A new augmented reality experience initiated by Oxford-based environmental charity Earthwatch Europe allows audiences to immerse themselves in the challenge of protecting a city from the effects of the climate crisis.
Working in collaboration with award-winning creative agency Atticus Digital, Earthwatch has created a virtual, built-up urban area. Through a series of interactions, people are able to introduce natural elements like trees and green roofs in different combinations. These nature-based solutions can help protect the city from the effects of the climate crisis, such as flooding and heatwaves, but also provide other powerful benefits such as homes for wildlife and improving people’s well-being.
The augmented reality project builds on Earthwatch’s international scientific research into nature-based solutions. The benefits of nature-based solutions vary according to local conditions, their placement, quantity and degree of management. By leading research in 17 major cities across nine countries, including the UK, the Independent Research Organisation aims to gain new insights into the effectiveness and associated benefits of natural processes locally.

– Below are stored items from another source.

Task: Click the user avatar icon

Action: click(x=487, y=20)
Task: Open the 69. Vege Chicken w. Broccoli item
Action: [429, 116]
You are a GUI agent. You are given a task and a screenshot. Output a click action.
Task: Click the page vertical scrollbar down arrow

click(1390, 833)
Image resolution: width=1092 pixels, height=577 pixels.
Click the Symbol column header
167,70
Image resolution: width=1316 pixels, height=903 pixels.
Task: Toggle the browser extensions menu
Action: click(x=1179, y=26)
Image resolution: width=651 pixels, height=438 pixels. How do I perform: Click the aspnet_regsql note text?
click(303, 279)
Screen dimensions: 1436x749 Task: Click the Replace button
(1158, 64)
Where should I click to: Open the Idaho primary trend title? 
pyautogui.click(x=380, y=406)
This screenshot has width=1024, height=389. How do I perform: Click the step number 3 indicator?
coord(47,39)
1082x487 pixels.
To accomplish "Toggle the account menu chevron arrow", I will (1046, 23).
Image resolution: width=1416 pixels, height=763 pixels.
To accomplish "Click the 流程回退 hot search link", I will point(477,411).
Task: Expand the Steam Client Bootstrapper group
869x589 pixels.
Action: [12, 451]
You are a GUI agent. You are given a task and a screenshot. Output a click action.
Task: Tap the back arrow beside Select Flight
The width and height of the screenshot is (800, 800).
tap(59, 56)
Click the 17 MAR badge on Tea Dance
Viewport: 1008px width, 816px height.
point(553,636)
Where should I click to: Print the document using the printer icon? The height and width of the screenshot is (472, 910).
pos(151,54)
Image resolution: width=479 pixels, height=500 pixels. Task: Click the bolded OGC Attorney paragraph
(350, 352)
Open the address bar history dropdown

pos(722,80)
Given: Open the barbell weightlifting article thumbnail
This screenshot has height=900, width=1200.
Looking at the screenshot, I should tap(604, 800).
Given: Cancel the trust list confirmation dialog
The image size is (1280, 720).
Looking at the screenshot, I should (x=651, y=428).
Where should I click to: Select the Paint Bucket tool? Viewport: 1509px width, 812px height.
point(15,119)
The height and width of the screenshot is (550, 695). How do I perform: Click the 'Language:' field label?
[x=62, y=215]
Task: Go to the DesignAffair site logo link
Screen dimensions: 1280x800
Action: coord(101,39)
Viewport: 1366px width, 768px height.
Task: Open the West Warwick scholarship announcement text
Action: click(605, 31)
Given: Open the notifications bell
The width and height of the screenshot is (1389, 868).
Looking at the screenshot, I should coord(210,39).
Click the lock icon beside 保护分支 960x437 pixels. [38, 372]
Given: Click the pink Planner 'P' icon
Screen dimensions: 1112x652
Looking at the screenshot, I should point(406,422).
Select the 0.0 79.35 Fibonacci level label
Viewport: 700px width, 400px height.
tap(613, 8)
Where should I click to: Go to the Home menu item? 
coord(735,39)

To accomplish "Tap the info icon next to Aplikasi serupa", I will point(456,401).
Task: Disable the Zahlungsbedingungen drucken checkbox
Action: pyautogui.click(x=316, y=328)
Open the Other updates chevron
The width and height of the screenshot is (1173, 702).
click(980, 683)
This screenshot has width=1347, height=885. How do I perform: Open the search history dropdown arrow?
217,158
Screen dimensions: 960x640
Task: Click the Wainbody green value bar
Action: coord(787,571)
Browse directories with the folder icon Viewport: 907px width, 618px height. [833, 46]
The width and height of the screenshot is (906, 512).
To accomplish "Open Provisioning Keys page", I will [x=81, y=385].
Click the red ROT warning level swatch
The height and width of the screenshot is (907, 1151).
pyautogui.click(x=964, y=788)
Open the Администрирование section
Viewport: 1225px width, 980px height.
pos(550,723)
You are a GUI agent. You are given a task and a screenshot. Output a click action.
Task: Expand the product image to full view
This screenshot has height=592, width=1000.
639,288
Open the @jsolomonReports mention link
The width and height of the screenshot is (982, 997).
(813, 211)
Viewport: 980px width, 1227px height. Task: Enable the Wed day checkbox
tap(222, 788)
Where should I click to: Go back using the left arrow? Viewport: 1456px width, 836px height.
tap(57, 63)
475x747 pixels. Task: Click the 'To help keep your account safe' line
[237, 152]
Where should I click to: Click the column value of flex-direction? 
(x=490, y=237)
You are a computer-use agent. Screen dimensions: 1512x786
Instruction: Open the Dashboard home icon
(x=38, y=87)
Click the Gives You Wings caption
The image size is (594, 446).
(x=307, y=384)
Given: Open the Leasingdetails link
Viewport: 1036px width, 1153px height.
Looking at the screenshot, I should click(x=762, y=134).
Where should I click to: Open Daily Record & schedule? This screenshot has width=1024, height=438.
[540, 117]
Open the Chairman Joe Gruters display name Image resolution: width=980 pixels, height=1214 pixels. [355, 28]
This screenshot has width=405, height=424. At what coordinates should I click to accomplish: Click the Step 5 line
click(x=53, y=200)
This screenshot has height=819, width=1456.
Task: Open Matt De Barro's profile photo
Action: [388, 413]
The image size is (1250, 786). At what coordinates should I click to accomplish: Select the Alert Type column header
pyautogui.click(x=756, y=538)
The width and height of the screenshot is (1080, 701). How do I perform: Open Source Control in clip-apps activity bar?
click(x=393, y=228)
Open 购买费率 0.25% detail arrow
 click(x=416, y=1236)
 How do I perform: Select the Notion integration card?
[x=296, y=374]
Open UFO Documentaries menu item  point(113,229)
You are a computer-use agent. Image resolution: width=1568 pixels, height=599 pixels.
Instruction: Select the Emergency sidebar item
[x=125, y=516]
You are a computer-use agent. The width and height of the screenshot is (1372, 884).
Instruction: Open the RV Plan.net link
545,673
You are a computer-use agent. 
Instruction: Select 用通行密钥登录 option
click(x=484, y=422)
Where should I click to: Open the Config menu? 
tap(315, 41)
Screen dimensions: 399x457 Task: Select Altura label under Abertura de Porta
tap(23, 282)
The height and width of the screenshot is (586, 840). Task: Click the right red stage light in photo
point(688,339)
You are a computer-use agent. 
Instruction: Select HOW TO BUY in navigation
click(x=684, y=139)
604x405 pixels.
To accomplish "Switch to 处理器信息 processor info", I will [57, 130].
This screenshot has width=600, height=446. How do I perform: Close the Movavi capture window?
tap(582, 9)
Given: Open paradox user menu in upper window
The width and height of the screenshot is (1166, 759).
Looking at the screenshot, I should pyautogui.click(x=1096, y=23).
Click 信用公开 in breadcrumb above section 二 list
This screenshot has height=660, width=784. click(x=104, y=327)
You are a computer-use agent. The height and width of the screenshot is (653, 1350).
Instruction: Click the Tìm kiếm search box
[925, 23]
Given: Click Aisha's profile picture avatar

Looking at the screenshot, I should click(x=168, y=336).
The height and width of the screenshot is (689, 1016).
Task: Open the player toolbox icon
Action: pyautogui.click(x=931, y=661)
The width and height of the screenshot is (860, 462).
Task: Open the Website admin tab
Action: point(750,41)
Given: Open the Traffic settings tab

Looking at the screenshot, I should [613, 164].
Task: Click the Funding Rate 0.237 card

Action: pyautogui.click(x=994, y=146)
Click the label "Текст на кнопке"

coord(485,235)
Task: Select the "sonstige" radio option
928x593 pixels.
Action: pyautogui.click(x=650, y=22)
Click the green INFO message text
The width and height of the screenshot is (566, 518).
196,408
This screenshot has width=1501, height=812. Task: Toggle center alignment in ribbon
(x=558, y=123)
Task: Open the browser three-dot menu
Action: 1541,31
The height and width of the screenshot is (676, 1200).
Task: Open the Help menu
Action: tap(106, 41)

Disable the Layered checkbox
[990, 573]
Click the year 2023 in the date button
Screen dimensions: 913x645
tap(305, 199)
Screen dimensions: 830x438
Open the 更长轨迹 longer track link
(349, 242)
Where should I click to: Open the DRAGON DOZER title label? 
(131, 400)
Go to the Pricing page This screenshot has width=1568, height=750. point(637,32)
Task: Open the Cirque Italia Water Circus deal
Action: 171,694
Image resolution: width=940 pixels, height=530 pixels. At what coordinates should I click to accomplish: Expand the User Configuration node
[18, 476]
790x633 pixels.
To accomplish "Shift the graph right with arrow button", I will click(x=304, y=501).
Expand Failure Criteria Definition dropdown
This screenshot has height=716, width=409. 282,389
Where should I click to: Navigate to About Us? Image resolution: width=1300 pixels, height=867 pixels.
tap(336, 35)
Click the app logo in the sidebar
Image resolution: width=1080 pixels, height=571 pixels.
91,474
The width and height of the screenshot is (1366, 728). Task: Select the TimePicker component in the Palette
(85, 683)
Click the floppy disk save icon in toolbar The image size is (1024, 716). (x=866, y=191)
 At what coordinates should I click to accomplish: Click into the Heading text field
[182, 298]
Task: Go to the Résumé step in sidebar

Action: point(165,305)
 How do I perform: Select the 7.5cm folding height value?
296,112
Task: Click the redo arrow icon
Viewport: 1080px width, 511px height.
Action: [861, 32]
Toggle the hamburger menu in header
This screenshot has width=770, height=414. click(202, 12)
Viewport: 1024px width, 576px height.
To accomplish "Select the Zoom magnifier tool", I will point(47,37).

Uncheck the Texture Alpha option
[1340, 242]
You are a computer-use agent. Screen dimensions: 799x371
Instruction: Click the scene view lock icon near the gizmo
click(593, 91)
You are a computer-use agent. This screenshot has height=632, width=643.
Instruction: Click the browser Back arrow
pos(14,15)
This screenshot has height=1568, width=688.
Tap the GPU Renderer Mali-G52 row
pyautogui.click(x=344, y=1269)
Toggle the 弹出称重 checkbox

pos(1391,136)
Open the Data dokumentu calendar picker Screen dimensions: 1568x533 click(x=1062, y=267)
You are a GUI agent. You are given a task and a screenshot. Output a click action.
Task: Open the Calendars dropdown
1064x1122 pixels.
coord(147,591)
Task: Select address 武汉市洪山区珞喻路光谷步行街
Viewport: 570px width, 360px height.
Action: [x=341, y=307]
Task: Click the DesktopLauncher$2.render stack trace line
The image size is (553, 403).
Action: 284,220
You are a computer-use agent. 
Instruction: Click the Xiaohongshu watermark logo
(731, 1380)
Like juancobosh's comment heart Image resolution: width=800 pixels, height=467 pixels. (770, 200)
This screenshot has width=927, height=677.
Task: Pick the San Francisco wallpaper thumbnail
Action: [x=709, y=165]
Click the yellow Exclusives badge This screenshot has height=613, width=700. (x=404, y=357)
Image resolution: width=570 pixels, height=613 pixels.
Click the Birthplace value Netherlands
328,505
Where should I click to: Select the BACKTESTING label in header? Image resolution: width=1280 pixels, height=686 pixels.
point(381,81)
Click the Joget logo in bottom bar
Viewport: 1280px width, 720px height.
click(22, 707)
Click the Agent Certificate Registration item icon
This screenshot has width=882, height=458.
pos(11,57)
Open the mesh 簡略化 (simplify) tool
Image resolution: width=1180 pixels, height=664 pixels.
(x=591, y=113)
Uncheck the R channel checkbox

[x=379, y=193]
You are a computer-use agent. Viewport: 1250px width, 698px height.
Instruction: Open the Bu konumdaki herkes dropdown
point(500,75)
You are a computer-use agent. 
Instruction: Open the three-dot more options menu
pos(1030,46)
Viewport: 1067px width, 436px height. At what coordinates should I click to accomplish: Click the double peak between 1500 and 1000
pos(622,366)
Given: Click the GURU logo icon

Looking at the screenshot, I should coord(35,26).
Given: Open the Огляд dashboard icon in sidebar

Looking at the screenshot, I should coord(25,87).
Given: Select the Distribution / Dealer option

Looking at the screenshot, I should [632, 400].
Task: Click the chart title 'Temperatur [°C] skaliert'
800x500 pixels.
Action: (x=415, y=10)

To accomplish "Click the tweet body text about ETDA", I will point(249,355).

Cities are increasingly vulnerable to the consequences of the climate crisis, including more severe and frequent floods and heatwaves. Urbanization is also a major factor putting pressure on our wildlife, with 41% of UK species having declined since the 1970s. These environmental issues can have serious and long-term impacts on the environment, economy and society, and are only expected to worsen in the face of climate change and growing urban populations.
Users can visualize and examine the map in AR with tablets; when the tablet scans the map through its camera, it triggers the AR app with detailed settings. Once the AR is triggered, it brings up a 3D animation on top of the physical map, as well as interactive additional information.
As part of their international research, Earthwatch has been collaborating with corporate partner HSBC, major research institutions in each of the 17 cities, as well as regional policy leaders. The charity will share findings from the data gathered, to help inform policy and the strategic management of nature-based solutions.